Directions for this task
Please rewrite the listing from the line with "Click the top" up to and including the line with "click(547, 493)", changing "warning triangle" to "alert triangle" and leaving everything else as it is. Return only those lines.

--- Begin ---

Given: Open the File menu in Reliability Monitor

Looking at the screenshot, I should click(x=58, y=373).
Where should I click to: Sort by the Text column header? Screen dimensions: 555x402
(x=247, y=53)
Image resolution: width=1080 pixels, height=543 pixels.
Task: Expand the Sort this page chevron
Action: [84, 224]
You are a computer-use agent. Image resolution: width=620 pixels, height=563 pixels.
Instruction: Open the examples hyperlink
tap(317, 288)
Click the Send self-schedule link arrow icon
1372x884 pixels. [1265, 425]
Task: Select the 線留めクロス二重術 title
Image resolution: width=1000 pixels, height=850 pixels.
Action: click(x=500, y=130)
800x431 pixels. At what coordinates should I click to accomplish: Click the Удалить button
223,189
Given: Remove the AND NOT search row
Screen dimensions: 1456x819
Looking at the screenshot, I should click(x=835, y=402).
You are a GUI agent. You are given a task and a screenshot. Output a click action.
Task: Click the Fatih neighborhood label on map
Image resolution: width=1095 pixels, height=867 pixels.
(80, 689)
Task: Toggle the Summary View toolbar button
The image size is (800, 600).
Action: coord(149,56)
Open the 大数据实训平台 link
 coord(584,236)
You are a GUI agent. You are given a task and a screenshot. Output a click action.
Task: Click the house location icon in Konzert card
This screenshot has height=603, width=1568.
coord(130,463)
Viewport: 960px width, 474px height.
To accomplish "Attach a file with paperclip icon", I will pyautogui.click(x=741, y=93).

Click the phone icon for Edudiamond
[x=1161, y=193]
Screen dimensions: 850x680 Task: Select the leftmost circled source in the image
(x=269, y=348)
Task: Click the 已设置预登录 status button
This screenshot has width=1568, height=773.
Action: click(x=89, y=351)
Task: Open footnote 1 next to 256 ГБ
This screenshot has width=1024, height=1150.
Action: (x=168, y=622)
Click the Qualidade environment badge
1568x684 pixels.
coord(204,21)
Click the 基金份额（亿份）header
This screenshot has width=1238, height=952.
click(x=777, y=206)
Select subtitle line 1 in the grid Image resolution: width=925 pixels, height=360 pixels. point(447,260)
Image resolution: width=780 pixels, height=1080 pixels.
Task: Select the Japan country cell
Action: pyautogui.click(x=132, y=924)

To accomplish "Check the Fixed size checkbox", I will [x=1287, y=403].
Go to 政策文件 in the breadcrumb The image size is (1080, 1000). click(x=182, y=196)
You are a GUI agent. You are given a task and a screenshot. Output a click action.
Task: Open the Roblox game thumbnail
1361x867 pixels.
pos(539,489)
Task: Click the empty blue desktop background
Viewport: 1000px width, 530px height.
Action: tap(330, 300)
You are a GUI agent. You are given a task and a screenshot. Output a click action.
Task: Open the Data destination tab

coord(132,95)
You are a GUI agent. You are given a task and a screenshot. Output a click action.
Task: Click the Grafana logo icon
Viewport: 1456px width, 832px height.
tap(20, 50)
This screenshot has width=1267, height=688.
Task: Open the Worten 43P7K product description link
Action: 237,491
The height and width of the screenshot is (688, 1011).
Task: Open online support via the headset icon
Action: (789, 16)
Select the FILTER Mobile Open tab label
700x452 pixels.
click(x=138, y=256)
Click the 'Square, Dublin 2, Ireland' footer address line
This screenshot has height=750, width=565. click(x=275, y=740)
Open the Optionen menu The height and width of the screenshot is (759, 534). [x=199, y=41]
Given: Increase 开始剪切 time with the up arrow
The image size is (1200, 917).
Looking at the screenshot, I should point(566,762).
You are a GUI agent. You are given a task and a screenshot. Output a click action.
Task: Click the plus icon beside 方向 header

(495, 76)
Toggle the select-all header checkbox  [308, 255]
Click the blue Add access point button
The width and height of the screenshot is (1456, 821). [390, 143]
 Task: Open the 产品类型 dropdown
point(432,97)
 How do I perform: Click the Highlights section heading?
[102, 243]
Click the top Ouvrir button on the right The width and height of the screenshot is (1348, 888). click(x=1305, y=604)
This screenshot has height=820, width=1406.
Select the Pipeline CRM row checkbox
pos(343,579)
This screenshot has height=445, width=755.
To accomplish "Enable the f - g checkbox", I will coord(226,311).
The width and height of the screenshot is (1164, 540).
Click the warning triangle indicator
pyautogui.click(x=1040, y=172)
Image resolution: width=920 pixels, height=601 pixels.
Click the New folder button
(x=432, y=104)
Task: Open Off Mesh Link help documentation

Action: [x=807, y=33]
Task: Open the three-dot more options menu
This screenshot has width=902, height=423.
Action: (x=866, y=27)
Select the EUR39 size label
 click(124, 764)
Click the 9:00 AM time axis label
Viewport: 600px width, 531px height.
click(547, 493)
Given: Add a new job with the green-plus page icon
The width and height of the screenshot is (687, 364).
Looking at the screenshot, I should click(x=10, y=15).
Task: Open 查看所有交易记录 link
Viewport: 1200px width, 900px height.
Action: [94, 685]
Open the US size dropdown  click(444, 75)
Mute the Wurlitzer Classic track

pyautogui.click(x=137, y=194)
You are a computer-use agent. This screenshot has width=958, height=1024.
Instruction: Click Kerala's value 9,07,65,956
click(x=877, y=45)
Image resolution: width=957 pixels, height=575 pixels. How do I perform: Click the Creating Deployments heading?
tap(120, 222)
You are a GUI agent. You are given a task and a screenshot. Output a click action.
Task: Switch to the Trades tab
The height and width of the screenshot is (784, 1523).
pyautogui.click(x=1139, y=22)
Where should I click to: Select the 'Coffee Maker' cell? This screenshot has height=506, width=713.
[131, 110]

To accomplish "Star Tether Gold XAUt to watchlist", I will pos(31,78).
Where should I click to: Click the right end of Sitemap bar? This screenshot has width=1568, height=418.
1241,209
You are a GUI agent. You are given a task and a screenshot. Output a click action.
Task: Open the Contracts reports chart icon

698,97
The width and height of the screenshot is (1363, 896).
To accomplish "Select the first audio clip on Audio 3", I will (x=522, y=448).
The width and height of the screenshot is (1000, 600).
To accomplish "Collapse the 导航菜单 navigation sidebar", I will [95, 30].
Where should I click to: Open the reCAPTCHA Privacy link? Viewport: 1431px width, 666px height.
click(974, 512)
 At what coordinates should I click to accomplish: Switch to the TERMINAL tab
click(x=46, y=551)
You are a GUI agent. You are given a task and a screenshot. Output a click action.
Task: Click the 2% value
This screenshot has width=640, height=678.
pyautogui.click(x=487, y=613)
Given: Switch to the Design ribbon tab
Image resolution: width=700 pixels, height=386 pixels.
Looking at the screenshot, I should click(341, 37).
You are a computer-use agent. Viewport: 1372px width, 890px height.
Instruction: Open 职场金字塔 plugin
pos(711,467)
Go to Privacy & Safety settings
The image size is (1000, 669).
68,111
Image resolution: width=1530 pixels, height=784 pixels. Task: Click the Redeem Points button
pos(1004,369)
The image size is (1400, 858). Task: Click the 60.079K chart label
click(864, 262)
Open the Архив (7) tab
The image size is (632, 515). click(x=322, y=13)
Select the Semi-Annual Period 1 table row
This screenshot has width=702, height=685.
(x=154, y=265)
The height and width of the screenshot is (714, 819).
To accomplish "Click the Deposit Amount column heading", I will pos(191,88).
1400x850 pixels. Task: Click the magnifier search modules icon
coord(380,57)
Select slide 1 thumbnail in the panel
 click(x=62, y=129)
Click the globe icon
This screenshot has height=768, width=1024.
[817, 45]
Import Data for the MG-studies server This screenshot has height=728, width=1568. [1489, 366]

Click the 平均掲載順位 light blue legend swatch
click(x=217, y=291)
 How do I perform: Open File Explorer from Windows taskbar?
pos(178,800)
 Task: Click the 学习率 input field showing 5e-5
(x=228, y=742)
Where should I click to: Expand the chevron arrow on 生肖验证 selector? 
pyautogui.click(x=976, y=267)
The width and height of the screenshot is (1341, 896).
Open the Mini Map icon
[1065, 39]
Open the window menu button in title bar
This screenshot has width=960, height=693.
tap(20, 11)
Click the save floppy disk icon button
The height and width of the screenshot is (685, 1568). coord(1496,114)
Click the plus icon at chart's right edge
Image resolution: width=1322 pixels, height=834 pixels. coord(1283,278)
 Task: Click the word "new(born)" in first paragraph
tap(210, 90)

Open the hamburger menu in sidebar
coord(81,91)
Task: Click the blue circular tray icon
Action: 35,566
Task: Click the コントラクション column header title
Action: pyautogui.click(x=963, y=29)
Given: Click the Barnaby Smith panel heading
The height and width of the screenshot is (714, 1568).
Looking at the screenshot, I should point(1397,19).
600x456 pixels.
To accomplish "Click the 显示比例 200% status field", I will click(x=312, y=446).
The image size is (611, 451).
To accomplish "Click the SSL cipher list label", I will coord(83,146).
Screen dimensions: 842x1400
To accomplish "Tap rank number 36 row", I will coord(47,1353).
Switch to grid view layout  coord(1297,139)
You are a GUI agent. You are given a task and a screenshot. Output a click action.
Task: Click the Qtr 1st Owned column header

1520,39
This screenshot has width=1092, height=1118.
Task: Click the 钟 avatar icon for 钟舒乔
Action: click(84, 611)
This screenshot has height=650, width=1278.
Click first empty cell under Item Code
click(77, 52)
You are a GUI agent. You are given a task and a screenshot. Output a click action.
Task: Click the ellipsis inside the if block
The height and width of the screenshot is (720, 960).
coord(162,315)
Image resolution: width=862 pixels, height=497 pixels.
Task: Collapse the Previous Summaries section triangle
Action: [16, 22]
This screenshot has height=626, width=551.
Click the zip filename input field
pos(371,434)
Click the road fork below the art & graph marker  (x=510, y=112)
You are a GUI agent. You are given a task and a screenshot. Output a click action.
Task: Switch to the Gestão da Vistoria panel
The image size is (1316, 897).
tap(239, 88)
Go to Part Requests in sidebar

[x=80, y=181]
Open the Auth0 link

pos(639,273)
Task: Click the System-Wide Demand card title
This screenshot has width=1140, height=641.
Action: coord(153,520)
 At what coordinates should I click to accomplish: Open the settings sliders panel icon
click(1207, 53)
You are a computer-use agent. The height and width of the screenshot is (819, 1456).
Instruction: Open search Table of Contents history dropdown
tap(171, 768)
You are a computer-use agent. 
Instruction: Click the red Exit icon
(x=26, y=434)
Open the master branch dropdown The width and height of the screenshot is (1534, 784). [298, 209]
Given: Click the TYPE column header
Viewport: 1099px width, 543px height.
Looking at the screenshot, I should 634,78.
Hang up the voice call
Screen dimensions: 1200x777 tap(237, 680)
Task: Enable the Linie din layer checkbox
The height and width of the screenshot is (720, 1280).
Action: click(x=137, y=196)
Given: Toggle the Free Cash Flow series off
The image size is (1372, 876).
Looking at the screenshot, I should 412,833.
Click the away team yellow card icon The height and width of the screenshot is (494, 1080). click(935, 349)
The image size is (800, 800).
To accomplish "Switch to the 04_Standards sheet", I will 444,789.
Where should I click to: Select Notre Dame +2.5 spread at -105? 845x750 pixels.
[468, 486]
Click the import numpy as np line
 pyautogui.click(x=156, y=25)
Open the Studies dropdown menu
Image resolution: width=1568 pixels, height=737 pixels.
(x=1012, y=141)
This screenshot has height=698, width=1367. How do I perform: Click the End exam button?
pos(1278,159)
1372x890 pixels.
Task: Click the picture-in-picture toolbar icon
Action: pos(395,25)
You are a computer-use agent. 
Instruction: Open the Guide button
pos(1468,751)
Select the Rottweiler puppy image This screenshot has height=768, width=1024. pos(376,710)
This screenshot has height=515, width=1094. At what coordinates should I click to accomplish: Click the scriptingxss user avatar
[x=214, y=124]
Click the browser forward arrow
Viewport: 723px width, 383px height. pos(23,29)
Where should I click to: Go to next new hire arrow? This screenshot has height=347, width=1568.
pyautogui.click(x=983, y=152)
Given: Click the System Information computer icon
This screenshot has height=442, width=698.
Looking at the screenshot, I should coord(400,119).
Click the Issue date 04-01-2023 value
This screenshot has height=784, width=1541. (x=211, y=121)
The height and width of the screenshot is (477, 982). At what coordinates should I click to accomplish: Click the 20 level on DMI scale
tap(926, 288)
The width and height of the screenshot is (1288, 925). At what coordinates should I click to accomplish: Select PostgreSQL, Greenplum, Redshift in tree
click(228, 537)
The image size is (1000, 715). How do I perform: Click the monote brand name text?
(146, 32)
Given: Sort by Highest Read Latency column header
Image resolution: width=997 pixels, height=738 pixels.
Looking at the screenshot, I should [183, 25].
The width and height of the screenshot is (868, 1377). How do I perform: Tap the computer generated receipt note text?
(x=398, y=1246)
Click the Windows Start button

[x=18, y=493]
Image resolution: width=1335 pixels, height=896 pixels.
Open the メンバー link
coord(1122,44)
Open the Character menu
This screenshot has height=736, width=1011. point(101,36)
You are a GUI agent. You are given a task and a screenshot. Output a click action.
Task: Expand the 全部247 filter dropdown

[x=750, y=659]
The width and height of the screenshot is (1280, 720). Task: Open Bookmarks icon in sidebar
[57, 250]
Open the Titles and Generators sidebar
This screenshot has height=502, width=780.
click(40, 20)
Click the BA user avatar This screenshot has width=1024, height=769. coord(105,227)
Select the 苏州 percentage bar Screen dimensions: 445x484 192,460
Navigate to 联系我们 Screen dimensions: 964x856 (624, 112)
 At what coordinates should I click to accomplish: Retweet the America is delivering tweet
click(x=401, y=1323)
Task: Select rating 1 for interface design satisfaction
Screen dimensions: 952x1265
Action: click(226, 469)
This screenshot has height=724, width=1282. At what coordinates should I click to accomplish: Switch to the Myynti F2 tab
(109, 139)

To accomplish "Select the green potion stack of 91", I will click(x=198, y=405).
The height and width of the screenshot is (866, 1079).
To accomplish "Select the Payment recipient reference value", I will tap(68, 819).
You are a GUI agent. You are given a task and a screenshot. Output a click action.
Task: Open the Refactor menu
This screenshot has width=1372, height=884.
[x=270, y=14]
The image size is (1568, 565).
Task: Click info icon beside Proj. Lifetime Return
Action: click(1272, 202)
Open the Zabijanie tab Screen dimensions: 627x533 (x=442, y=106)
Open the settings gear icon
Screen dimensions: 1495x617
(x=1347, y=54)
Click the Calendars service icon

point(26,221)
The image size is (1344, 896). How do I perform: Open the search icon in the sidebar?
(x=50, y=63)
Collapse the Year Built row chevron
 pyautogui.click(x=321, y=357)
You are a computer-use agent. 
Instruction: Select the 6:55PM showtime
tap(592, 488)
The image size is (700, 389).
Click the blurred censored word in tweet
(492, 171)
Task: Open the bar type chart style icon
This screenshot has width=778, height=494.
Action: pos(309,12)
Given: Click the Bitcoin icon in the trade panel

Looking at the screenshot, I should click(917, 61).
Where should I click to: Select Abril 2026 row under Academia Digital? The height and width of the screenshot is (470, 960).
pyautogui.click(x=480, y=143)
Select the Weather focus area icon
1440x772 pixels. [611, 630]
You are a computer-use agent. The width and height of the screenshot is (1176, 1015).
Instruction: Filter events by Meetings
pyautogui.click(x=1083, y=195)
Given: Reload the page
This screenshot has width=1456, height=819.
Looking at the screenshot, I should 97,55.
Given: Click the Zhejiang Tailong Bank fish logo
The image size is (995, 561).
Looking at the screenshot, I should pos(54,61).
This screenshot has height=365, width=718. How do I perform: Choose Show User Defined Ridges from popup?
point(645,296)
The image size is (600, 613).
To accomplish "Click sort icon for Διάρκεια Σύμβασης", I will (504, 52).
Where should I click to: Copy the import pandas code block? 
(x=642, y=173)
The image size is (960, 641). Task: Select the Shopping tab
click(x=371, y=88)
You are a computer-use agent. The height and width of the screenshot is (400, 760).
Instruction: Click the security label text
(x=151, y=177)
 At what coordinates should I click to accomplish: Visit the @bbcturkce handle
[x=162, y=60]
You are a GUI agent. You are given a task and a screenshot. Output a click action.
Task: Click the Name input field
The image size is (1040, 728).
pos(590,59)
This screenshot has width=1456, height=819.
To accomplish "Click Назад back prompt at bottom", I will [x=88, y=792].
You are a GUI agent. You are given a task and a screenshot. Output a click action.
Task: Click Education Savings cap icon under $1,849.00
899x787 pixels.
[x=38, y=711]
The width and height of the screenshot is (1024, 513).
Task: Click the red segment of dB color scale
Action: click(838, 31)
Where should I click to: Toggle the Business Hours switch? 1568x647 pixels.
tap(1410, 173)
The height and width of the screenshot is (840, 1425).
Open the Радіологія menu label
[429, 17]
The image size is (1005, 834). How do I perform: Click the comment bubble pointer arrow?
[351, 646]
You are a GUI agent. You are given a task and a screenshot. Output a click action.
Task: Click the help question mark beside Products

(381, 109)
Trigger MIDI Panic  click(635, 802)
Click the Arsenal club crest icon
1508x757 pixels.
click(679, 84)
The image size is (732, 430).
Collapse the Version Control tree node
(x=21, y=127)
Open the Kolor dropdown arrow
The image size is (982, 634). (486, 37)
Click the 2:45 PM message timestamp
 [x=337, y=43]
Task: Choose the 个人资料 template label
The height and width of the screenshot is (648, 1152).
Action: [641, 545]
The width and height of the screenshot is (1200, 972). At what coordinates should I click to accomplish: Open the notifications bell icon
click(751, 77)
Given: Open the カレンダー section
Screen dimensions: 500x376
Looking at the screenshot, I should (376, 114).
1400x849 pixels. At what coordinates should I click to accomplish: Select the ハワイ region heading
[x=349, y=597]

--- End ---

Task answer
Click the top Ouvrir button on the right The width and height of the screenshot is (1348, 888). click(x=1305, y=604)
This screenshot has height=820, width=1406.
Select the Pipeline CRM row checkbox
pos(343,579)
This screenshot has height=445, width=755.
To accomplish "Enable the f - g checkbox", I will coord(226,311).
The width and height of the screenshot is (1164, 540).
Click the alert triangle indicator
pyautogui.click(x=1040, y=172)
Image resolution: width=920 pixels, height=601 pixels.
Click the New folder button
(x=432, y=104)
Task: Open Off Mesh Link help documentation

Action: [x=807, y=33]
Task: Open the three-dot more options menu
This screenshot has width=902, height=423.
Action: (x=866, y=27)
Select the EUR39 size label
 click(124, 764)
Click the 9:00 AM time axis label
Viewport: 600px width, 531px height.
click(547, 493)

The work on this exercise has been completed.